So what is an evaporative emissions control device?

For one thing, three fuel lines running between the fuel tank and the engine to rust out instead of just one. Well the Cruze did move the fuel regulator back to inside of the fuel tank for just two, but heaven help you if you have to replace that fuel regulator.

A purge valve that can jam open letting addition air fllow in the engine causing idling problems.

A vent valve, mounted at the rear of fuel tank that can suck up splashed road salt or freeze up, doesn't affect driveability, but sure lights up that check engine lamp, what in the hail is wrong now?

A way overpriced carbon canister that is suppose to suck up gas fumes, also exposed to road salt splash.

A vacuum sensor mounted at the side of the fuel tank to see if the darn thing is leaking air, another hole in the tank, another possibility for fuel leaks. Also has exposed wires on it exposed to road debris. Then an addition EUC programming routine to overload this system, but when the ECU gets bored, starts running tests to learn if the vent valve is closing, the purge valve is opening, the pressure sensor is showing a small vacuum, and that carbon canister isn't all plugged up.

Dealer doesn't check any of this, just looks at your CEL, and says duh, if it is on and you do require an emission inspection and great opportunity for him to make $$$$$, off of you, mainly because this entire system is made of cheap plastic crap that also gets brittle with age.
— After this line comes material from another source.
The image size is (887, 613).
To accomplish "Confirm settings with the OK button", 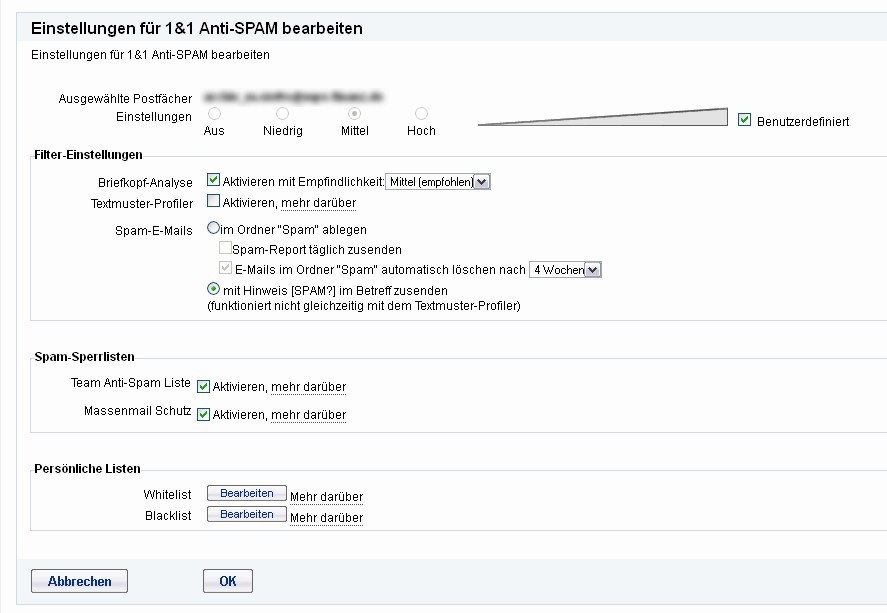I will [x=227, y=581].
And moving these component from high up on the firewall, to the rear of the fuel tank was nothing short of being completely stupid.

Do they really help reduce hydrocarbon fumes releases? Not very much, the major release of HC's was due to vented carburetor bowls, FI stopped all of this. And not nearly close to the transfer of fuels from one point to another, but not picking on oil companies, a hail of a lot more fun for the EPA to pick on individuals.
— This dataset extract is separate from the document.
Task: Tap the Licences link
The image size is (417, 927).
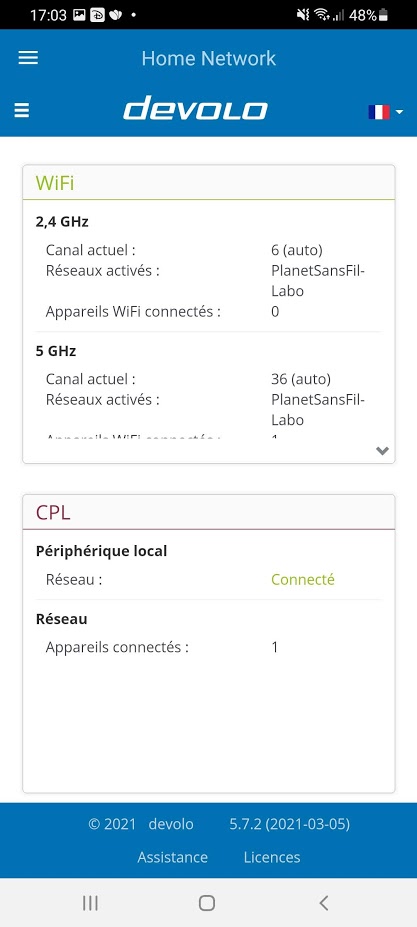Action: 272,857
Also in complete contradiction to HC's releases, EPA is considering using HC for a refrigerant.

But they are a reminder that you didn't properly install your fuel cap or even a warning that someone swiped yours, because no lock on that fuel door.

Also many set a type A code, that means, it stays set until reset by a scanner. Typical problem is road salt splashing into the vent valve that freezes up keeping it from closing. Replacing that valve doesn't do a darn bit of good, for $$$$, because the same thing will happen to the new one once is splashed by more road salt.

Ha, you got me started again. What a bunch of AH's running MY country. Oh, if you have an IQ greater than two, don't even try to apply for a job with the EPA, you are way over qualified.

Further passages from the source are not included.